Direction>
Lay out the lines below as a Markdown table with the columns Row and Line, numbering each line and omitting blank lines.

***** Data entries

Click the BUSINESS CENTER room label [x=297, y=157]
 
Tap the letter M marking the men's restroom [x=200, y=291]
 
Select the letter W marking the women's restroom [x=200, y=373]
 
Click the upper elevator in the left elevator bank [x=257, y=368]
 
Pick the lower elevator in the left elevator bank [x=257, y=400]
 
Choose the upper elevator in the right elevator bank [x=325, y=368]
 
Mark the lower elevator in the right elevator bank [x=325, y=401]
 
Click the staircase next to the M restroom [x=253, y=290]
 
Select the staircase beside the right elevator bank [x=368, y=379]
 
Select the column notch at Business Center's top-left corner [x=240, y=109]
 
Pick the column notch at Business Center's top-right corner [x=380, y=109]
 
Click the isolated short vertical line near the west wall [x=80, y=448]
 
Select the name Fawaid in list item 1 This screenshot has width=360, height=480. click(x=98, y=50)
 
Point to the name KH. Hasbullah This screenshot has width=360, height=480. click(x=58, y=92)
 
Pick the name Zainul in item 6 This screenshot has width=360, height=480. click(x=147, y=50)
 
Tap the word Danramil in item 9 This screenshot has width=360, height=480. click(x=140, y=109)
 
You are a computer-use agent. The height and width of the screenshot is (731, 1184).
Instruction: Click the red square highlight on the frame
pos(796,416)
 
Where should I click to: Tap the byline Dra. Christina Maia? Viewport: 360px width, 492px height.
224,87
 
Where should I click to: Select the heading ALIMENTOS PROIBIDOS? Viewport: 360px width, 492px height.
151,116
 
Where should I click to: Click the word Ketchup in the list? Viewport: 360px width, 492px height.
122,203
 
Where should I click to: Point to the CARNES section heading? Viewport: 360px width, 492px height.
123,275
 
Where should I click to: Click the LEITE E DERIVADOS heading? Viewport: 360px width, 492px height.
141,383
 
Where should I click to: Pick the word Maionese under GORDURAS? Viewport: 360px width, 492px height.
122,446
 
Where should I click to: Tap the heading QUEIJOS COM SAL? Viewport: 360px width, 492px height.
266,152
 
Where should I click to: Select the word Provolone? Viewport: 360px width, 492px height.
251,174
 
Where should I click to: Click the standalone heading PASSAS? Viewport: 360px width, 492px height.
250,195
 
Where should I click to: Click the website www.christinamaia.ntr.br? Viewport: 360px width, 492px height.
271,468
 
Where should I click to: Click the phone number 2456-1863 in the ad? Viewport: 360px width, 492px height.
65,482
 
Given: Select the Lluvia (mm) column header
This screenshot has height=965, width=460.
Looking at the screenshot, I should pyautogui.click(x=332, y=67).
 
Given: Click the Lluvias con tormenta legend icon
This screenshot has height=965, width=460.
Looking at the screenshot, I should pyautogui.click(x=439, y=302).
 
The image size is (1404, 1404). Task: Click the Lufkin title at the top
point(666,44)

**********

Solution below>
| Row | Line |
|---|---|
| 1 | Click the BUSINESS CENTER room label [x=297, y=157] |
| 2 | Tap the letter M marking the men's restroom [x=200, y=291] |
| 3 | Select the letter W marking the women's restroom [x=200, y=373] |
| 4 | Click the upper elevator in the left elevator bank [x=257, y=368] |
| 5 | Pick the lower elevator in the left elevator bank [x=257, y=400] |
| 6 | Choose the upper elevator in the right elevator bank [x=325, y=368] |
| 7 | Mark the lower elevator in the right elevator bank [x=325, y=401] |
| 8 | Click the staircase next to the M restroom [x=253, y=290] |
| 9 | Select the staircase beside the right elevator bank [x=368, y=379] |
| 10 | Select the column notch at Business Center's top-left corner [x=240, y=109] |
| 11 | Pick the column notch at Business Center's top-right corner [x=380, y=109] |
| 12 | Click the isolated short vertical line near the west wall [x=80, y=448] |
| 13 | Select the name Fawaid in list item 1 This screenshot has width=360, height=480. click(x=98, y=50) |
| 14 | Point to the name KH. Hasbullah This screenshot has width=360, height=480. click(x=58, y=92) |
| 15 | Pick the name Zainul in item 6 This screenshot has width=360, height=480. click(x=147, y=50) |
| 16 | Tap the word Danramil in item 9 This screenshot has width=360, height=480. click(x=140, y=109) |
| 17 | You are a computer-use agent. The height and width of the screenshot is (731, 1184). |
| 18 | Instruction: Click the red square highlight on the frame |
| 19 | pos(796,416) |
| 20 | Where should I click to: Tap the byline Dra. Christina Maia? Viewport: 360px width, 492px height. |
| 21 | 224,87 |
| 22 | Where should I click to: Select the heading ALIMENTOS PROIBIDOS? Viewport: 360px width, 492px height. |
| 23 | 151,116 |
| 24 | Where should I click to: Click the word Ketchup in the list? Viewport: 360px width, 492px height. |
| 25 | 122,203 |
| 26 | Where should I click to: Point to the CARNES section heading? Viewport: 360px width, 492px height. |
| 27 | 123,275 |
| 28 | Where should I click to: Click the LEITE E DERIVADOS heading? Viewport: 360px width, 492px height. |
| 29 | 141,383 |
| 30 | Where should I click to: Pick the word Maionese under GORDURAS? Viewport: 360px width, 492px height. |
| 31 | 122,446 |
| 32 | Where should I click to: Tap the heading QUEIJOS COM SAL? Viewport: 360px width, 492px height. |
| 33 | 266,152 |
| 34 | Where should I click to: Select the word Provolone? Viewport: 360px width, 492px height. |
| 35 | 251,174 |
| 36 | Where should I click to: Click the standalone heading PASSAS? Viewport: 360px width, 492px height. |
| 37 | 250,195 |
| 38 | Where should I click to: Click the website www.christinamaia.ntr.br? Viewport: 360px width, 492px height. |
| 39 | 271,468 |
| 40 | Where should I click to: Click the phone number 2456-1863 in the ad? Viewport: 360px width, 492px height. |
| 41 | 65,482 |
| 42 | Given: Select the Lluvia (mm) column header |
| 43 | This screenshot has height=965, width=460. |
| 44 | Looking at the screenshot, I should pyautogui.click(x=332, y=67). |
| 45 | Given: Click the Lluvias con tormenta legend icon |
| 46 | This screenshot has height=965, width=460. |
| 47 | Looking at the screenshot, I should pyautogui.click(x=439, y=302). |
| 48 | The image size is (1404, 1404). Task: Click the Lufkin title at the top |
| 49 | point(666,44) |